Exercise aim:
Copy every line of the material precisely.

[Dataset excerpts — start]

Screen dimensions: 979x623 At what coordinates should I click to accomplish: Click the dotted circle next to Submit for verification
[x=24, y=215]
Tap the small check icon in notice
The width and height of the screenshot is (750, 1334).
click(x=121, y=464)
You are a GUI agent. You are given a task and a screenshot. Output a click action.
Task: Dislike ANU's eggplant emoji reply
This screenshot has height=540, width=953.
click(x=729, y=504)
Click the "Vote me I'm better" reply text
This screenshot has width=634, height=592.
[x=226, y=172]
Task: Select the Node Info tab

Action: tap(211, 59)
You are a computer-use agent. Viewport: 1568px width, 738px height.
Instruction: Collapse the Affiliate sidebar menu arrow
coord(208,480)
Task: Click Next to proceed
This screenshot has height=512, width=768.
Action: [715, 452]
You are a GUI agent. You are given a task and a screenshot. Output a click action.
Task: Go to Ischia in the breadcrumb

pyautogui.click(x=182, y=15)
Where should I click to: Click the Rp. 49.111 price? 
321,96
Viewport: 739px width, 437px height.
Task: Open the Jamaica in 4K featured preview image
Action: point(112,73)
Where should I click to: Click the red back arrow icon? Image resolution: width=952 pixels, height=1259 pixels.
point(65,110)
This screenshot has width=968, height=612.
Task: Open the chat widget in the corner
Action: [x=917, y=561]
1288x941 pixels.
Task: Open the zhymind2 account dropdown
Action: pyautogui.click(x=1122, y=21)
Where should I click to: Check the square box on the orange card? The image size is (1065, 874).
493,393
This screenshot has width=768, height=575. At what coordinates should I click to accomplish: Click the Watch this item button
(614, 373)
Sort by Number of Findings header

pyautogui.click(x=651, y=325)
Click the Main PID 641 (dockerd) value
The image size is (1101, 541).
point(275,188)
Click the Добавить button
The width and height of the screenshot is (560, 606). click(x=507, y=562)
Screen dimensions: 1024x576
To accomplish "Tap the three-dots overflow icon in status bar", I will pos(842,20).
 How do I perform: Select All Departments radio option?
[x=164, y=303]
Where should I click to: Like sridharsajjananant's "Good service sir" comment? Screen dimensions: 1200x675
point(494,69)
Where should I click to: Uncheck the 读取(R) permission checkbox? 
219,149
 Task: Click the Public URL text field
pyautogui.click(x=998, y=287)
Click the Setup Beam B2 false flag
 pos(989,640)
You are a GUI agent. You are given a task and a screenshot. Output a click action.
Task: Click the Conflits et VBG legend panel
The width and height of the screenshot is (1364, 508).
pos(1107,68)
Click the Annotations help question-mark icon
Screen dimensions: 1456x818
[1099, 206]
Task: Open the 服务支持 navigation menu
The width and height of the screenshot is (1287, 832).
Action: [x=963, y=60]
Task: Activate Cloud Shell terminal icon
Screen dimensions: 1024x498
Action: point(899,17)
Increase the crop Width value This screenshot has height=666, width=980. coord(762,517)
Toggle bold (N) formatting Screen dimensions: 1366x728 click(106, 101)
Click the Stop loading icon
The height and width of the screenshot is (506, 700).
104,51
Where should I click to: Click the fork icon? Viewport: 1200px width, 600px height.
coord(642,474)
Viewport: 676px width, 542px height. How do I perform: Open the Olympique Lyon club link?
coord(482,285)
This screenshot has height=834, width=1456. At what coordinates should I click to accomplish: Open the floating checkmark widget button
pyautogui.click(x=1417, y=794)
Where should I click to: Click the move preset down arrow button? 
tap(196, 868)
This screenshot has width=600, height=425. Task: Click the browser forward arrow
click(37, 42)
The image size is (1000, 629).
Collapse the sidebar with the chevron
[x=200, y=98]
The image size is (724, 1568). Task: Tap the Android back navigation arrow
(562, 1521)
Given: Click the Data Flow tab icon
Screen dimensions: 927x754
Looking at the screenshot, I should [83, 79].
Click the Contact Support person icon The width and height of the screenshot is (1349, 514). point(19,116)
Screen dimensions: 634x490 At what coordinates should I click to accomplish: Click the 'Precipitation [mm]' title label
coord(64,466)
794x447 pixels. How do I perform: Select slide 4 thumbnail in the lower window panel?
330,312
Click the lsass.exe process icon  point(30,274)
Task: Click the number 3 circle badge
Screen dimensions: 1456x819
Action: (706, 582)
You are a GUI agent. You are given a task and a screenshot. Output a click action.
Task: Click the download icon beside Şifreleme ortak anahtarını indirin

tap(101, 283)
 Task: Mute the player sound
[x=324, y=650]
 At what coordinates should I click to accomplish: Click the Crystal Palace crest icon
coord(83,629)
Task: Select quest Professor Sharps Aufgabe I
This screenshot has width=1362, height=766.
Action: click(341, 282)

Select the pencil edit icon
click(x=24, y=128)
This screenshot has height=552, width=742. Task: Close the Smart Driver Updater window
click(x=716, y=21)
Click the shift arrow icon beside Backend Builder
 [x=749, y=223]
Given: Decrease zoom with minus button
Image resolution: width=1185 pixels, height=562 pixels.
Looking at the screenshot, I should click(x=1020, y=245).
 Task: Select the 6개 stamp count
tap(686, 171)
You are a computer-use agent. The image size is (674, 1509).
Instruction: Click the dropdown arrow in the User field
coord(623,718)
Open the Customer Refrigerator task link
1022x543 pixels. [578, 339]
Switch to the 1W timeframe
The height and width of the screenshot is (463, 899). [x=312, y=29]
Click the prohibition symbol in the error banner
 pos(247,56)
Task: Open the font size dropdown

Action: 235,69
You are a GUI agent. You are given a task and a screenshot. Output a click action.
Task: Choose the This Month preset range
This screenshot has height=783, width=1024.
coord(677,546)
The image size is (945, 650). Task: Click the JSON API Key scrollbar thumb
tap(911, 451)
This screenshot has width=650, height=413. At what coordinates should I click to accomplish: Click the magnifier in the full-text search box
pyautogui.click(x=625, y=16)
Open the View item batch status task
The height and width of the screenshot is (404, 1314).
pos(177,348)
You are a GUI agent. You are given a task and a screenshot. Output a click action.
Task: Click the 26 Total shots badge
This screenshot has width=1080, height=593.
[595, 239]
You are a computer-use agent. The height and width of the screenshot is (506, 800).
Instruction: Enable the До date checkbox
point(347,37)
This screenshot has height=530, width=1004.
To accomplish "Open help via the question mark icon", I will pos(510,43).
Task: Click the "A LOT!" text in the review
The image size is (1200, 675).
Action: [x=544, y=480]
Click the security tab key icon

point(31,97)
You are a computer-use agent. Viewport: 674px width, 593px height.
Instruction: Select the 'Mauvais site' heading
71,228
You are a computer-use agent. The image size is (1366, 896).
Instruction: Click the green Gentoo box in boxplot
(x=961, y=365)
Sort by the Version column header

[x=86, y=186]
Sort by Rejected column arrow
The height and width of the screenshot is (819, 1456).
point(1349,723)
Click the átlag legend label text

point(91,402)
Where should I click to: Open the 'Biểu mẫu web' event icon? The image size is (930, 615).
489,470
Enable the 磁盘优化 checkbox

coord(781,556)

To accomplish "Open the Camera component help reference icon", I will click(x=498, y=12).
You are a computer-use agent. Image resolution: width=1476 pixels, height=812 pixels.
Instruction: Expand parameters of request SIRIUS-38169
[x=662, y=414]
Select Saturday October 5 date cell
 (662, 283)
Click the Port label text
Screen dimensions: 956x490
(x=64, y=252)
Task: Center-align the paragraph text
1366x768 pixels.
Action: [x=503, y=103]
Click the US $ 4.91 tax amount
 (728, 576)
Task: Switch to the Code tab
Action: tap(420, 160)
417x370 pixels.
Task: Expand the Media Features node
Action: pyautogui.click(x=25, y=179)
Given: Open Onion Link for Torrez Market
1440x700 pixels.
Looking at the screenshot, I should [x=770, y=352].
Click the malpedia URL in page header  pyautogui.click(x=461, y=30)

[Dataset excerpts — finish]

Expected answer:
Screen dimensions: 979x623 At what coordinates should I click to accomplish: Click the dotted circle next to Submit for verification
[x=24, y=215]
Tap the small check icon in notice
The width and height of the screenshot is (750, 1334).
click(x=121, y=464)
You are a GUI agent. You are given a task and a screenshot. Output a click action.
Task: Dislike ANU's eggplant emoji reply
This screenshot has height=540, width=953.
click(x=729, y=504)
Click the "Vote me I'm better" reply text
This screenshot has width=634, height=592.
[x=226, y=172]
Task: Select the Node Info tab

Action: tap(211, 59)
You are a computer-use agent. Viewport: 1568px width, 738px height.
Instruction: Collapse the Affiliate sidebar menu arrow
coord(208,480)
Task: Click Next to proceed
This screenshot has height=512, width=768.
Action: [715, 452]
You are a GUI agent. You are given a task and a screenshot. Output a click action.
Task: Go to Ischia in the breadcrumb

pyautogui.click(x=182, y=15)
Where should I click to: Click the Rp. 49.111 price? 
321,96
Viewport: 739px width, 437px height.
Task: Open the Jamaica in 4K featured preview image
Action: point(112,73)
Where should I click to: Click the red back arrow icon? Image resolution: width=952 pixels, height=1259 pixels.
point(65,110)
This screenshot has width=968, height=612.
Task: Open the chat widget in the corner
Action: [x=917, y=561]
1288x941 pixels.
Task: Open the zhymind2 account dropdown
Action: pyautogui.click(x=1122, y=21)
Where should I click to: Check the square box on the orange card? The image size is (1065, 874).
493,393
This screenshot has width=768, height=575. At what coordinates should I click to accomplish: Click the Watch this item button
(614, 373)
Sort by Number of Findings header

pyautogui.click(x=651, y=325)
Click the Main PID 641 (dockerd) value
The image size is (1101, 541).
point(275,188)
Click the Добавить button
The width and height of the screenshot is (560, 606). click(x=507, y=562)
Screen dimensions: 1024x576
To accomplish "Tap the three-dots overflow icon in status bar", I will pos(842,20).
 How do I perform: Select All Departments radio option?
[x=164, y=303]
Where should I click to: Like sridharsajjananant's "Good service sir" comment? Screen dimensions: 1200x675
point(494,69)
Where should I click to: Uncheck the 读取(R) permission checkbox? 
219,149
 Task: Click the Public URL text field
pyautogui.click(x=998, y=287)
Click the Setup Beam B2 false flag
 pos(989,640)
You are a GUI agent. You are given a task and a screenshot. Output a click action.
Task: Click the Conflits et VBG legend panel
The width and height of the screenshot is (1364, 508).
pos(1107,68)
Click the Annotations help question-mark icon
Screen dimensions: 1456x818
[1099, 206]
Task: Open the 服务支持 navigation menu
The width and height of the screenshot is (1287, 832).
Action: [x=963, y=60]
Task: Activate Cloud Shell terminal icon
Screen dimensions: 1024x498
Action: point(899,17)
Increase the crop Width value This screenshot has height=666, width=980. coord(762,517)
Toggle bold (N) formatting Screen dimensions: 1366x728 click(106, 101)
Click the Stop loading icon
The height and width of the screenshot is (506, 700).
104,51
Where should I click to: Click the fork icon? Viewport: 1200px width, 600px height.
coord(642,474)
Viewport: 676px width, 542px height. How do I perform: Open the Olympique Lyon club link?
coord(482,285)
This screenshot has height=834, width=1456. At what coordinates should I click to accomplish: Open the floating checkmark widget button
pyautogui.click(x=1417, y=794)
Where should I click to: Click the move preset down arrow button? 
tap(196, 868)
This screenshot has width=600, height=425. Task: Click the browser forward arrow
click(37, 42)
The image size is (1000, 629).
Collapse the sidebar with the chevron
[x=200, y=98]
The image size is (724, 1568). Task: Tap the Android back navigation arrow
(562, 1521)
Given: Click the Data Flow tab icon
Screen dimensions: 927x754
Looking at the screenshot, I should [83, 79].
Click the Contact Support person icon The width and height of the screenshot is (1349, 514). point(19,116)
Screen dimensions: 634x490 At what coordinates should I click to accomplish: Click the 'Precipitation [mm]' title label
coord(64,466)
794x447 pixels. How do I perform: Select slide 4 thumbnail in the lower window panel?
330,312
Click the lsass.exe process icon  point(30,274)
Task: Click the number 3 circle badge
Screen dimensions: 1456x819
Action: (706, 582)
You are a GUI agent. You are given a task and a screenshot. Output a click action.
Task: Click the download icon beside Şifreleme ortak anahtarını indirin

tap(101, 283)
 Task: Mute the player sound
[x=324, y=650]
 At what coordinates should I click to accomplish: Click the Crystal Palace crest icon
coord(83,629)
Task: Select quest Professor Sharps Aufgabe I
This screenshot has width=1362, height=766.
Action: click(341, 282)

Select the pencil edit icon
click(x=24, y=128)
This screenshot has height=552, width=742. Task: Close the Smart Driver Updater window
click(x=716, y=21)
Click the shift arrow icon beside Backend Builder
 [x=749, y=223]
Given: Decrease zoom with minus button
Image resolution: width=1185 pixels, height=562 pixels.
Looking at the screenshot, I should click(x=1020, y=245).
 Task: Select the 6개 stamp count
tap(686, 171)
You are a computer-use agent. The image size is (674, 1509).
Instruction: Click the dropdown arrow in the User field
coord(623,718)
Open the Customer Refrigerator task link
1022x543 pixels. [578, 339]
Switch to the 1W timeframe
The height and width of the screenshot is (463, 899). [x=312, y=29]
Click the prohibition symbol in the error banner
 pos(247,56)
Task: Open the font size dropdown

Action: 235,69
You are a GUI agent. You are given a task and a screenshot. Output a click action.
Task: Choose the This Month preset range
This screenshot has height=783, width=1024.
coord(677,546)
The image size is (945, 650). Task: Click the JSON API Key scrollbar thumb
tap(911, 451)
This screenshot has width=650, height=413. At what coordinates should I click to accomplish: Click the magnifier in the full-text search box
pyautogui.click(x=625, y=16)
Open the View item batch status task
The height and width of the screenshot is (404, 1314).
pos(177,348)
You are a GUI agent. You are given a task and a screenshot. Output a click action.
Task: Click the 26 Total shots badge
This screenshot has width=1080, height=593.
[595, 239]
You are a computer-use agent. The height and width of the screenshot is (506, 800).
Instruction: Enable the До date checkbox
point(347,37)
This screenshot has height=530, width=1004.
To accomplish "Open help via the question mark icon", I will pos(510,43).
Task: Click the "A LOT!" text in the review
The image size is (1200, 675).
Action: [x=544, y=480]
Click the security tab key icon

point(31,97)
You are a computer-use agent. Viewport: 674px width, 593px height.
Instruction: Select the 'Mauvais site' heading
71,228
You are a computer-use agent. The image size is (1366, 896).
Instruction: Click the green Gentoo box in boxplot
(x=961, y=365)
Sort by the Version column header

[x=86, y=186]
Sort by Rejected column arrow
The height and width of the screenshot is (819, 1456).
point(1349,723)
Click the átlag legend label text

point(91,402)
Where should I click to: Open the 'Biểu mẫu web' event icon? The image size is (930, 615).
489,470
Enable the 磁盘优化 checkbox

coord(781,556)

To accomplish "Open the Camera component help reference icon", I will click(x=498, y=12).
You are a computer-use agent. Image resolution: width=1476 pixels, height=812 pixels.
Instruction: Expand parameters of request SIRIUS-38169
[x=662, y=414]
Select Saturday October 5 date cell
 (662, 283)
Click the Port label text
Screen dimensions: 956x490
(x=64, y=252)
Task: Center-align the paragraph text
1366x768 pixels.
Action: [x=503, y=103]
Click the US $ 4.91 tax amount
 (728, 576)
Task: Switch to the Code tab
Action: tap(420, 160)
417x370 pixels.
Task: Expand the Media Features node
Action: pyautogui.click(x=25, y=179)
Given: Open Onion Link for Torrez Market
1440x700 pixels.
Looking at the screenshot, I should [x=770, y=352].
Click the malpedia URL in page header  pyautogui.click(x=461, y=30)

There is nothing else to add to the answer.